[Задания]
1 - Кто, согласно воспоминаниям о лагере для пленных, организовал в третьем корпусе группу для подготовки побега?
2 - Замените «лопатой» на «топором» в воспоминаниях о лагере для пленных и приведите их фрагмент, начиная со слов «За побег или» и до слов «замученный, не умер.» включительно.
3 - Приведите продолжение воспоминаний о лагере для пленных, которое следует за последним показанным предложением.

[Фрагмент документа]
'''

За побег или попытку к побегу карали жестоко. Ловили, расстреливали или просто могли зарубить лопатой. Помню, как одного пленного после неудачного побега привели в лазарет, привязали к лошади и возили вокруг лагеря до тех пор, пока он, замученный, не умер.
Врач Николай Кокорев в третьем корпусе один из тридцати врачей организовал группу готовящих побег. Меня поражали его организаторские способности. Он удивительно тонко разбирался в настроении, психологии людей, каким-то чутьем, как у нас говорят, «седьмым чувством», безошибочно отличал своих советских от чужых и враждебно настроенных по отношению к нашей советской власти. Он выделил палату для командного состава. Это был костяк, на который всегда можно было опереться и с кем посоветоваться. Теперь нужно было найти выход из нашего третьего корпуса. Спустившись в подвал, обнаружили канализационные трубы, ведущие к выходу. Вокруг них было довольно просторно, и можно было стоять в полный рост. Но там, где эти трубы сливались в коллектор, позади него вдруг обнаружилась стена из кирпича. Пришлось ее продолбить, прежде чем попасть в следующий отсек. Почему я так подробно на этом останавливаюсь? Потому, что представьте себе, ведь к этому ответственному делу можно было привлечь только самых смелых, надежных и преданных людей. Такими оказались во главе с Николаем Кокоревым два наших «баландера», те, что разносили нам еду «баланду», ярославец, один парень из Ярославля (фамилии его не помню), и второй Заржицкий. Там еще было несколько командиров и политруков, Поздняков и Юкин из Ростова-на-Дону. Работать было очень трудно. Люди должны были быть постоянно начеку. Пробивали стену сантиметр за сантиметром и только тогда, когда немцы из корпуса уходили к себе в казарму. Но чтобы не попасть впросак и не выдать себя, на втором этаже по черной лестнице у окна незаметно проводились два провода: в случае появления немцев или других подозрительных лиц в подвале зажигалась лампочка, предупреждая людей о прекращении работы. Кто-нибудь постоянно стоял у проводов, при соединении их лампочка загоралась.
Первыми вышли обожженные летчики, потом оба раненые комиссары, затем доктор Маслов с фельдшером Тереховым.

'''

[Извлечённые записи]
'''

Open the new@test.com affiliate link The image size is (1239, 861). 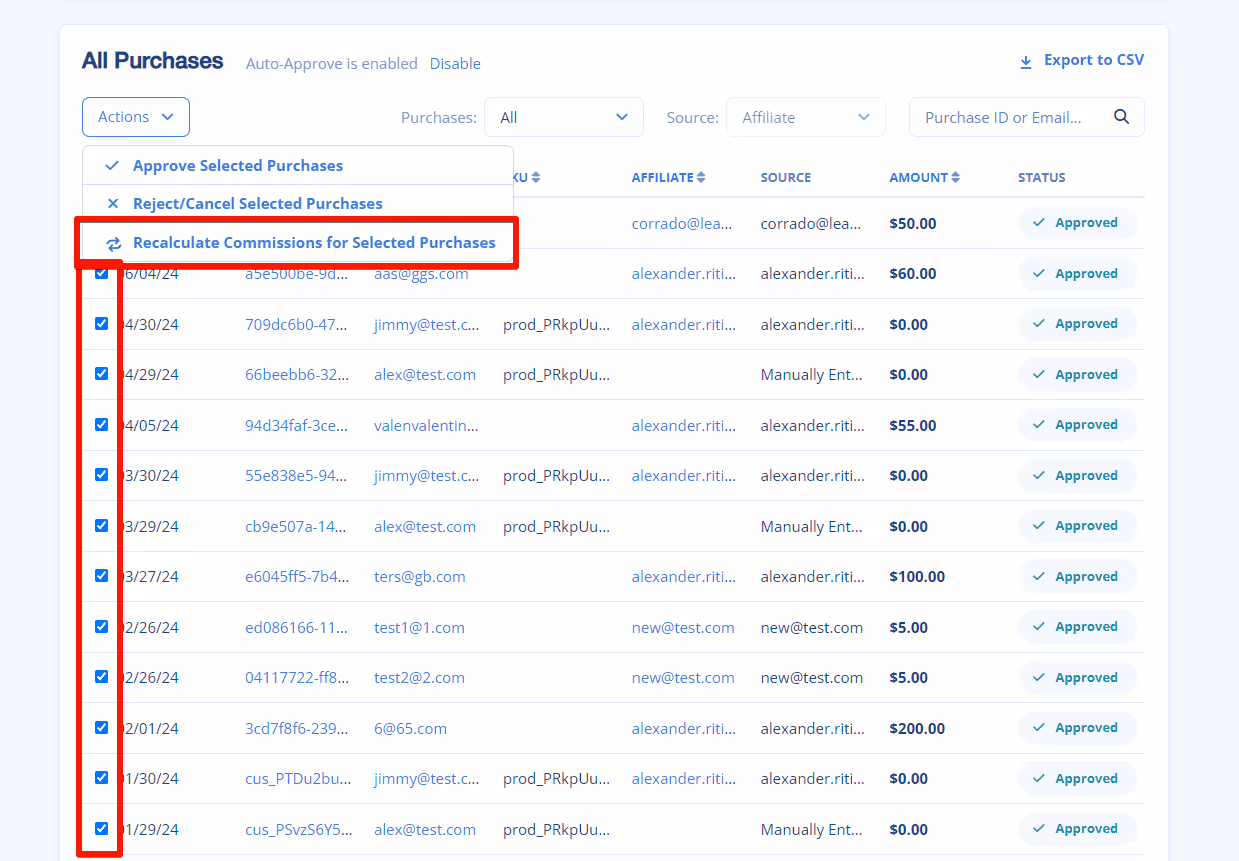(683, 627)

'''
'''

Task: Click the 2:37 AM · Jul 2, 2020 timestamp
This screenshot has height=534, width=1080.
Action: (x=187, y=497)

'''

[Ответы к упражнению]
1 - Врач Николай Кокорев.

2 -
За побег или попытку к побегу карали жестоко. Ловили, расстреливали или просто могли зарубить топором. Помню, как одного пленного после неудачного побега привели в лазарет, привязали к лошади и возили вокруг лагеря до тех пор, пока он, замученный, не умер.

3 -
Начали готовить побег большой массе людей, но неожиданно ушел из корпуса один человек и люк, в который он вышел из второго отсека, не закрыл. То ли не успел, так как неподалеку от люка уже по ту сторону проволоки расхаживал на посту немец, и надо было осторожно и быстро, пока немец прохаживался в другую сторону, проскользнуть в темноту и скрыться в ней. Или просто из-за эгоизма и небрежности не закрыл люк. Но факт был налицо. И эта оплошность чуть не стоила жизни начальнику корпуса Кокореву. Утром, когда обнаружили незакрытый люк, немцы подняли тревогу. Набежало крупное фашистское начальство с собаками. Вызвали начальника корпуса и, наперебой перебивая друг друга, стали его допрашивать, махая оружием перед самым носом. Коля стоял бледный, но спокойный. Уверял, что про люк ничего не знал, ведь и немецкие солдаты ежедневно его проверяли. Иногда люди уходили и через проволоку, бросив на нее какое-нибудь тряпье. Об этом тоже все знали. «Видите, вот и сейчас на проволоке лежит какая-то подушка (откуда они ее только взяли?)», — сказал он.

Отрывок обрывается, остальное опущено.